「蝉の詩」 公演情報 劇団桟敷童子「「蝉の詩」」の観てきた!クチコミとコメント

  • 満足度★★★★★

    私は月1回、母親と演劇を観に行きます。歌舞伎(たまにオぺラ)ということもありますが、新劇が多い傾向にあります。母は戦前の生まれ、あまり突飛なものにならないことや、割とゆったり観れること、そしてできれば彼女の生きた時代と重ねられることなどを思うことからそうした傾向になっているのだと思います。

    ですから、小劇場などはまず想定していなかったのですが、桟敷童子とチョコレートケーキには、母親にも観るべき何かがあるという気がしておりました。

## 作業の依頼
A: この観劇口コミの中で、母親と観る演劇が新劇に偏る理由として書き手が挙げている点をすべて書き出してください。
B: 次の(i)〜(iii)がこの観劇口コミの内容と合っているかを、それぞれ「はい」か「いいえ」で答えてください。判断の決め手となる本文の語句もそのまま引用してください。
(i) 書き手は月に2回、母親と演劇を観に行く。
(ii) 書き手の母親は戦前の生まれである。
(iii) 書き手は、母親と観る演劇として小劇場をもともと想定していた。
C: この観劇口コミの「私は月1回、母親と演劇を観に」から下へ「るという気がしておりました。」までをすべて書き直してください。その際、「母親」を「祖母」に置き換えてください。

## 提供資料
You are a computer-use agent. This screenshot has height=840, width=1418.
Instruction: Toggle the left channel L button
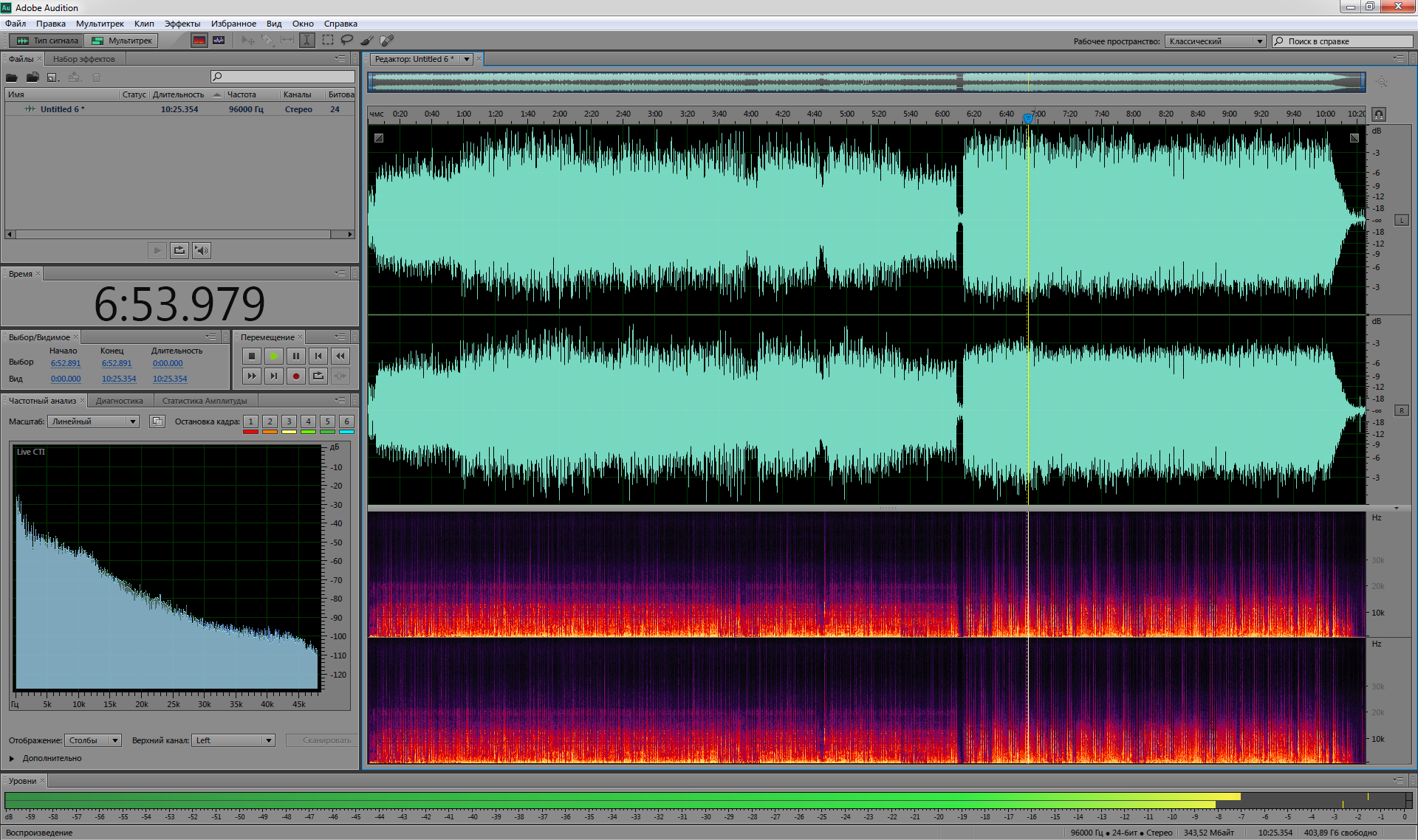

## 各問の解答
A:
・あまり突飛なものにならないこと
・割とゆったり観れること
・できれば彼女の生きた時代と重ねられること

B:
(i) いいえ。「私は月1回、母親と演劇を観に行きます。」
(ii) はい。「母は戦前の生まれ」
(iii) いいえ。「小劇場などはまず想定していなかった」

C:
私は月1回、祖母と演劇を観に行きます。歌舞伎(たまにオぺラ)ということもありますが、新劇が多い傾向にあります。母は戦前の生まれ、あまり突飛なものにならないことや、割とゆったり観れること、そしてできれば彼女の生きた時代と重ねられることなどを思うことからそうした傾向になっているのだと思います。

    ですから、小劇場などはまず想定していなかったのですが、桟敷童子とチョコレートケーキには、祖母にも観るべき何かがあるという気がしておりました。